Wenn es wirklich so ist…

Wenn es wirklich so ist, dass wir unser Gemeindeleben und alles, was wir bisher für unumstößlich in „unserer Kirche“ hielten, neu denken dürfen,…
…will ich es versuchen und ich staune, dass ich ganz tief in mir, Sehnsüchte habe, denen wir in dieser Umbruchsituation sogar näher sind, als je zuvor.

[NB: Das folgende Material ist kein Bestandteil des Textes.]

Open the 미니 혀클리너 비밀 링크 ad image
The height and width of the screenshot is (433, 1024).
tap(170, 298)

Wenn es wirklich so ist, dass die persönliche Christusbegegnung im Mittelpunkt unseres Glaubens steht,…
… kann ich ganz persönlich eine Entscheidung fällen. Ich sehne mich nach Zeit, in der ich so zur Ruhe komme, dass einmal alles in mir schweigt und ich einfach nur da bin. So gut wie nie erlebe ich diese Ruhe in meinem Alltag und eigentlich auch nicht, wenn ich meine, ganz da zu sein. Auf Schritt und Tritt überlege ich, was ich als Nächstes tue, was gut und richtig ist und alles scheint so wichtig, dass ich es nicht einmal für kurze Zeit weglegen will. Dennoch weiß ich, dass ich nur aus meiner geistlichen Mitte leben kann und einer auf mich wartet, nach dem ich mich sehne und der mich ausrichtet, wenn ich das zulasse.

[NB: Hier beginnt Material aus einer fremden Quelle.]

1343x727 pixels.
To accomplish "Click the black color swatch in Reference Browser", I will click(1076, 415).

Wenn es wirklich so ist, dass Christus da ist, wo zwei oder drei in seinem Namen zusammen sind,…
…können wir in vielen Situationen mit ihm an einem Tisch sitzen. Je weiter ich in meinem Leben zurückgehe, desto mehr erinnere ich mich an gemeinsame Gebete irgendwo in der Natur, Dankandachten in den Kirchen, die wir unterwegs besuchten und vor allem gemeinsames Singen in kleinen Gruppen, z.B. mit unserem Familienkreis. Ganz tief in mir habe ich Sehnsucht nach einem geistlichen Austausch in Gemeinschaft und nach Tiefe in unseren Begegnungen. Ich möchte meine oft große Freude und Dankbarkeit mit Anderen teilen. Doch oft fehlt mir der Mut darüber zu sprechen und den ersten Schritt zu tun.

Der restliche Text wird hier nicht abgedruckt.